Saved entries
============
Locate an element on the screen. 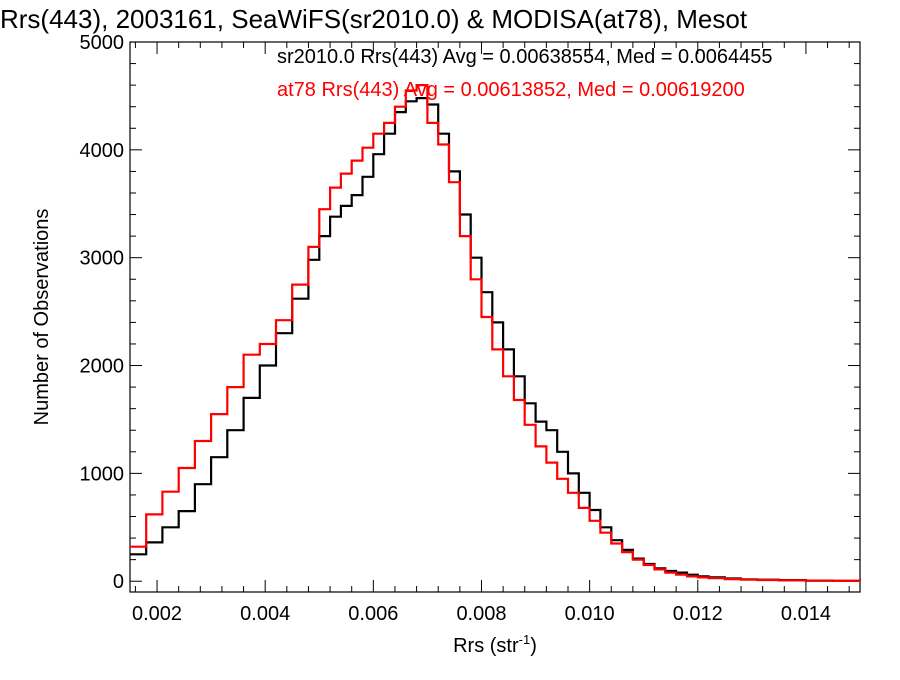  y-tick-label: 4000 is located at coordinates (102, 151).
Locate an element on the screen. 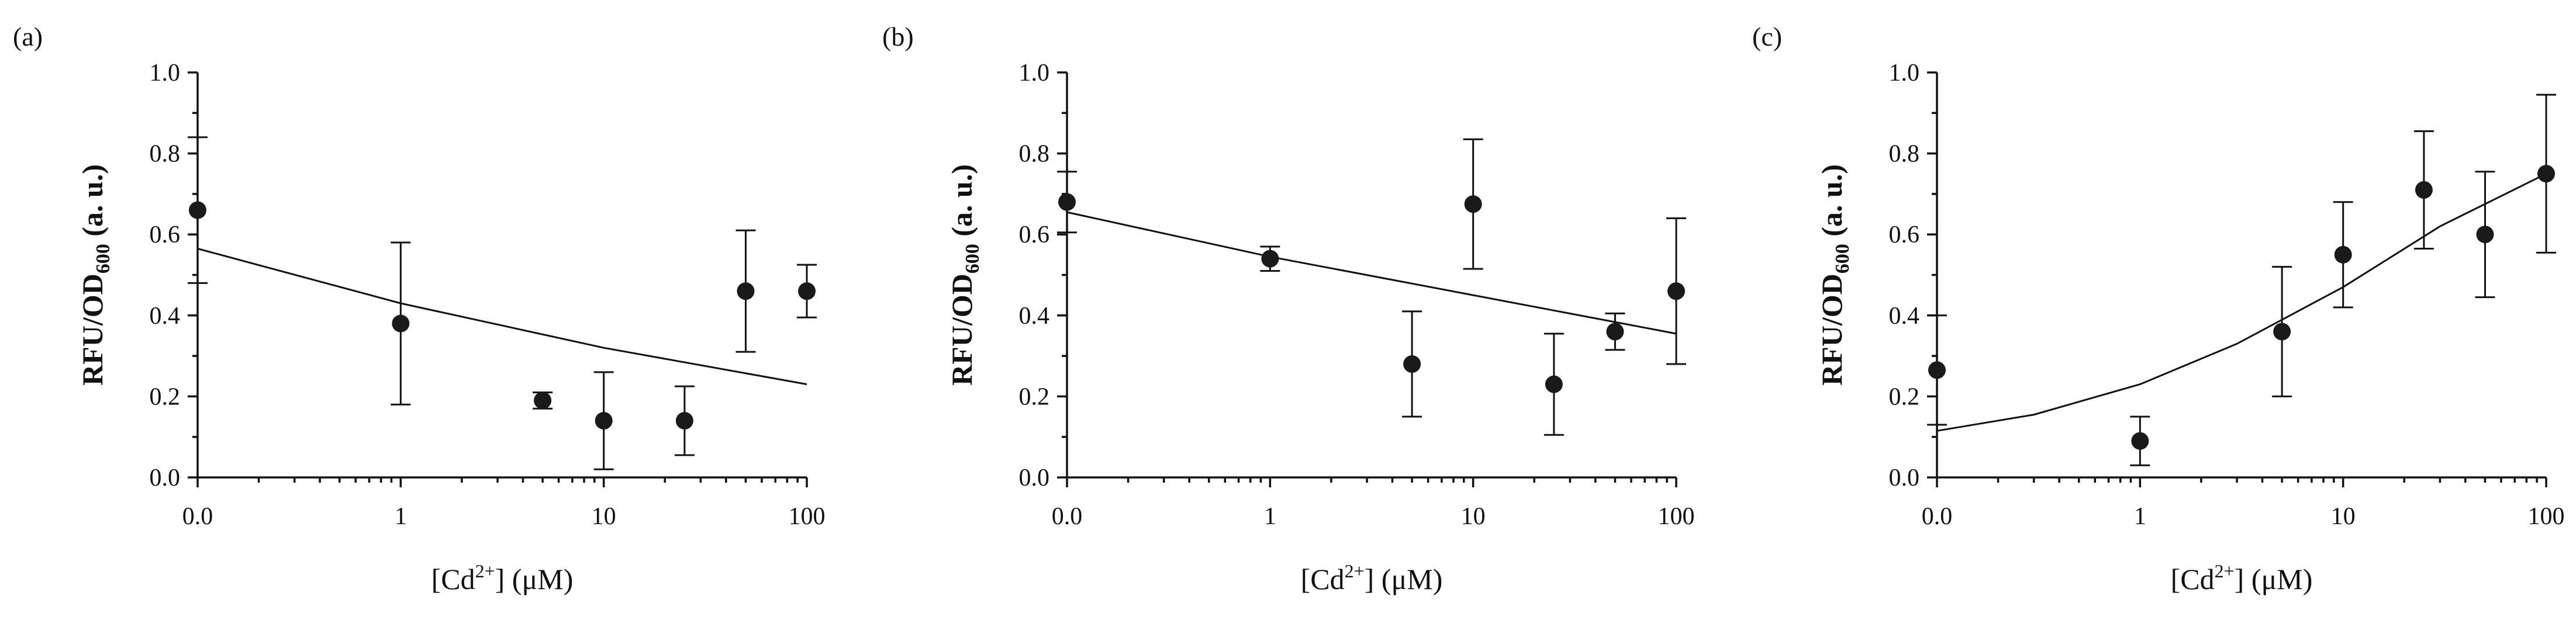 The image size is (2576, 620). panel-label: (c) is located at coordinates (1767, 36).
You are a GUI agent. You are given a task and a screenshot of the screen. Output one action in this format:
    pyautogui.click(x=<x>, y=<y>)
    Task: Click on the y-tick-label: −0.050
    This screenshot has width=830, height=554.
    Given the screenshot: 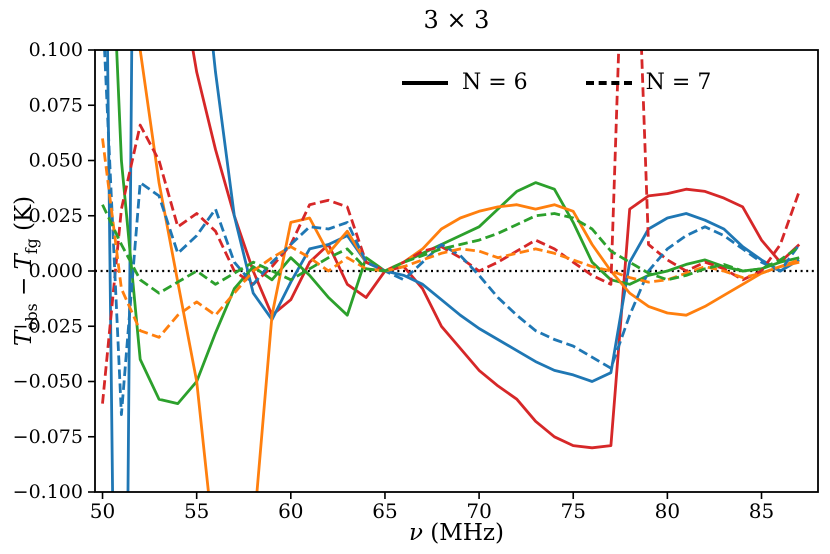 What is the action you would take?
    pyautogui.click(x=48, y=382)
    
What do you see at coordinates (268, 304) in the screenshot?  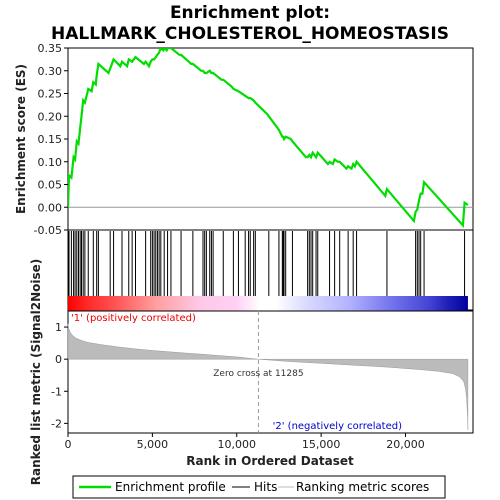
============
What you have to do -
In the records, swap "GUI agent" for "desktop agent" everywhere from the line containing "You are a GUI" down to the line containing "This screenshot has". Return only those lines, with nothing else changed.

Response to this exercise -
You are a desktop agent. You are given a task and a screenshot of the screen. Output one action in this format:
    pyautogui.click(x=<x>, y=<y>)
    Task: Click on the y-tick-label: −0.050
    This screenshot has width=830, height=554.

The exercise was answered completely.